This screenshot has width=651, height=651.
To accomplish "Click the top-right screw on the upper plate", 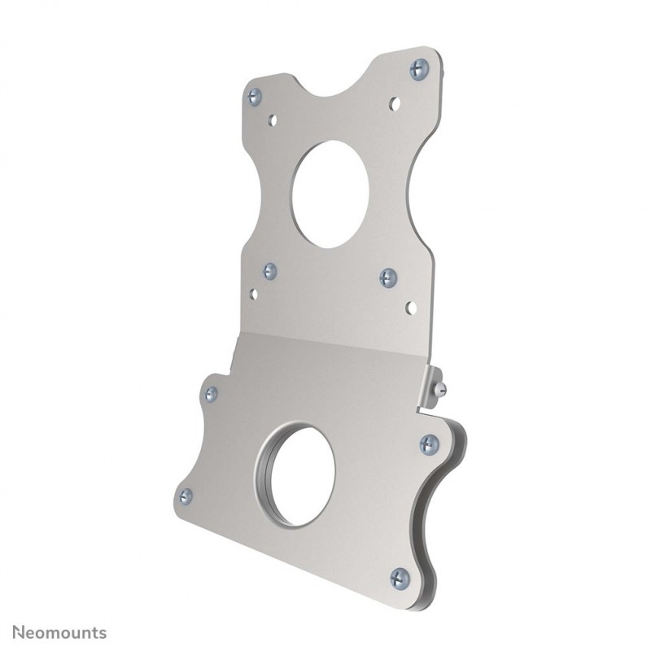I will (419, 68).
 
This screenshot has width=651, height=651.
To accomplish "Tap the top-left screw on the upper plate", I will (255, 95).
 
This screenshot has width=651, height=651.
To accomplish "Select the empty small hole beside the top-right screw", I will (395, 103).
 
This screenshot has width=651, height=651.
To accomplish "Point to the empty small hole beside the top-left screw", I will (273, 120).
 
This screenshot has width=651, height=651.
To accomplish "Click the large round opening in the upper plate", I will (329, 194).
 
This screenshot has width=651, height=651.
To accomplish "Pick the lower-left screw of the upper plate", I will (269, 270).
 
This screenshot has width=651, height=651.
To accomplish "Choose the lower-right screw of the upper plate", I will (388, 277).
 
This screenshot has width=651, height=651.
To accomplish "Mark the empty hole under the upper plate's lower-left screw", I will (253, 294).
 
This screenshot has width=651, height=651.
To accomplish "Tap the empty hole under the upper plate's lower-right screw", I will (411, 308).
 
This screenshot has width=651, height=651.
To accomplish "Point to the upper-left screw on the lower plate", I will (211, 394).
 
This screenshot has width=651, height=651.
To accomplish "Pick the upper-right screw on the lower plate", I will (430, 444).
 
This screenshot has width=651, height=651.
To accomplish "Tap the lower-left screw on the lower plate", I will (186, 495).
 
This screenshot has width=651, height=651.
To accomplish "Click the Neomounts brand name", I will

+===+

#### [Short exercise]
Find every line in the material above that contains the word "under", matching case exactly, and copy each of those lines out in full.

#### [Answer to the task]
To accomplish "Mark the empty hole under the upper plate's lower-left screw", I will (253, 294).
To accomplish "Tap the empty hole under the upper plate's lower-right screw", I will (411, 308).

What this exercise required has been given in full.